Segment Open

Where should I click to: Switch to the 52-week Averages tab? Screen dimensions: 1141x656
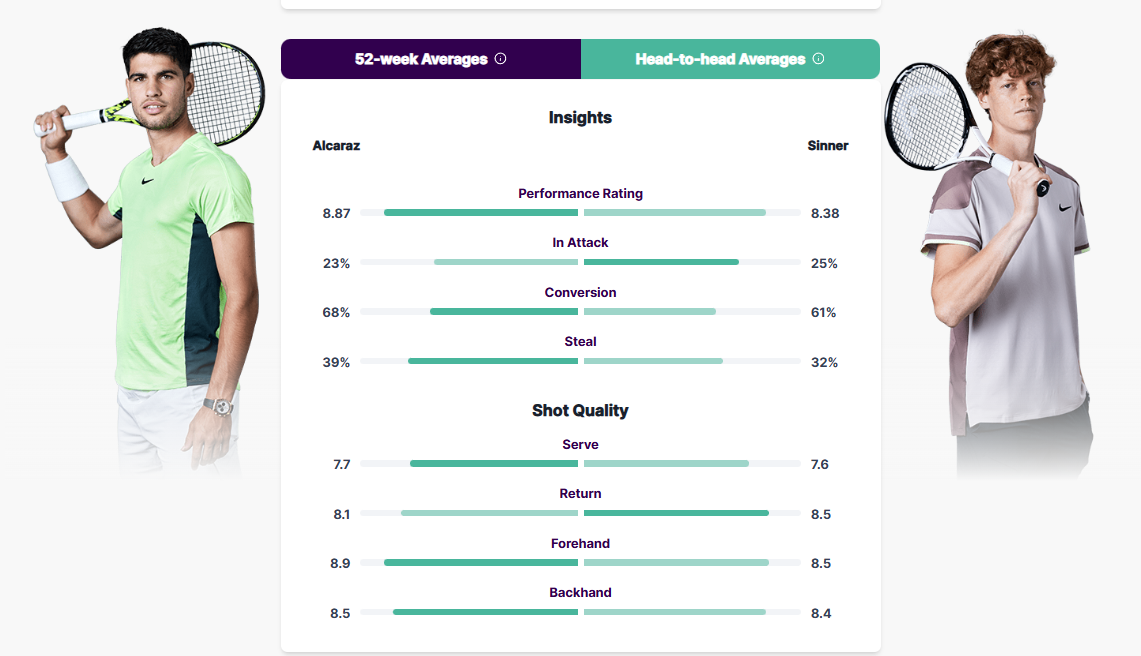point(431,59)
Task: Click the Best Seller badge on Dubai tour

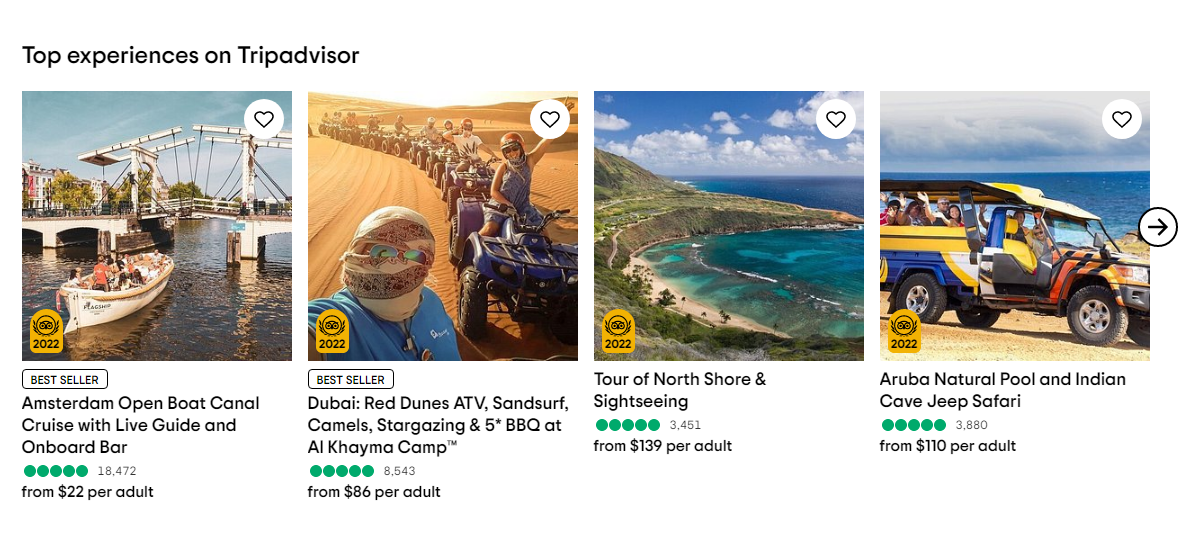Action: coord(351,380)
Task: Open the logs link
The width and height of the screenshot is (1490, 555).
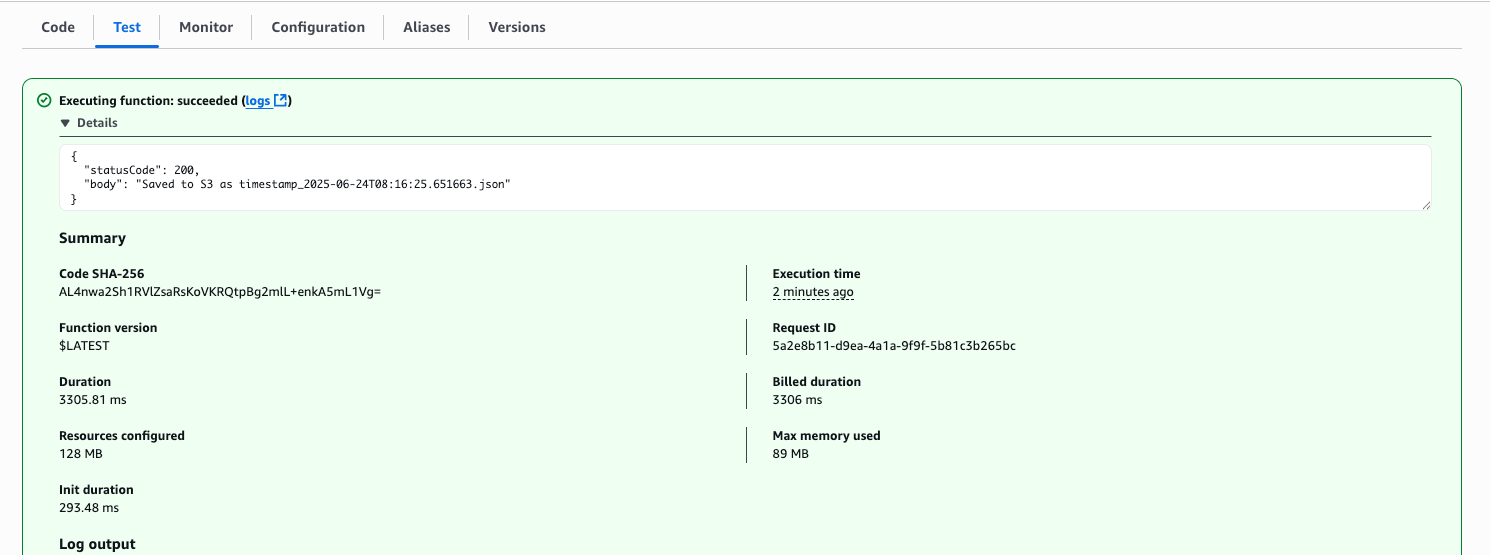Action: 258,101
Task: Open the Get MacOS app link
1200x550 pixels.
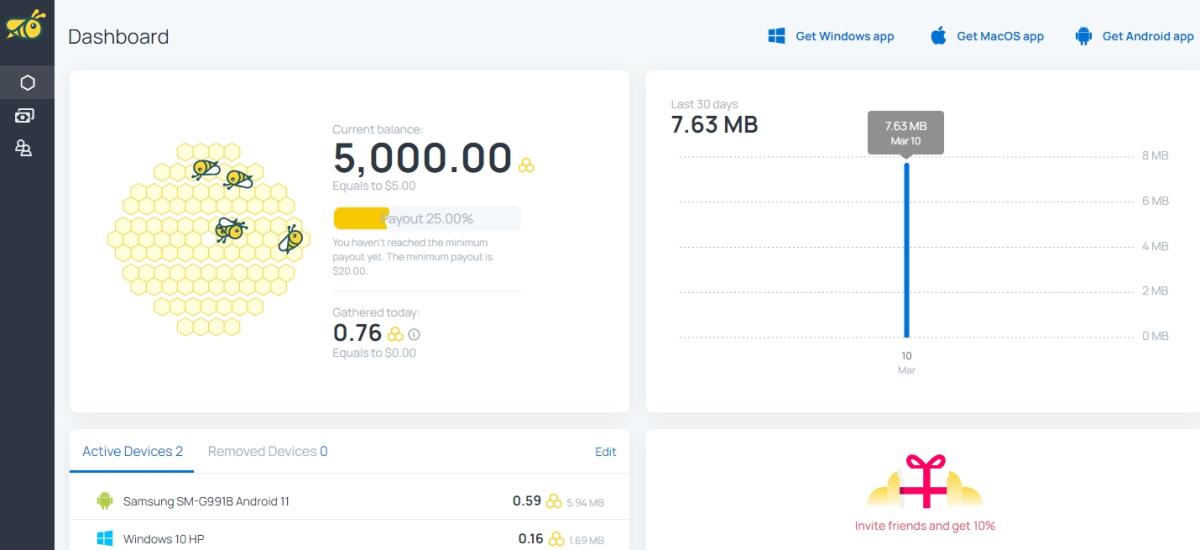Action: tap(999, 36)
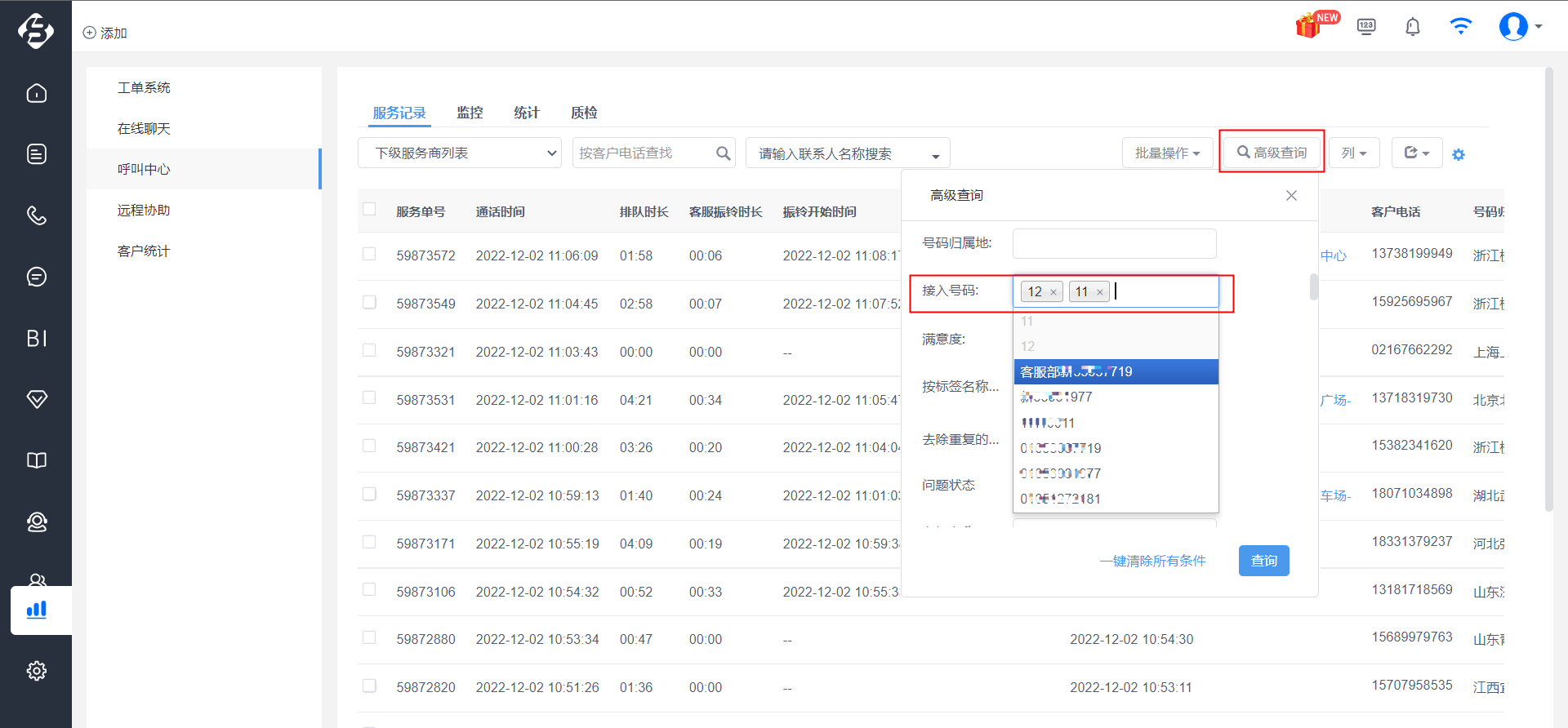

Segment Closed

▶ What needs to be done: Each line of the material that contains the string "link" has to be copied out.

▶ Response for this exercise:
Task: Open the logs link
Task: Open the Get MacOS app link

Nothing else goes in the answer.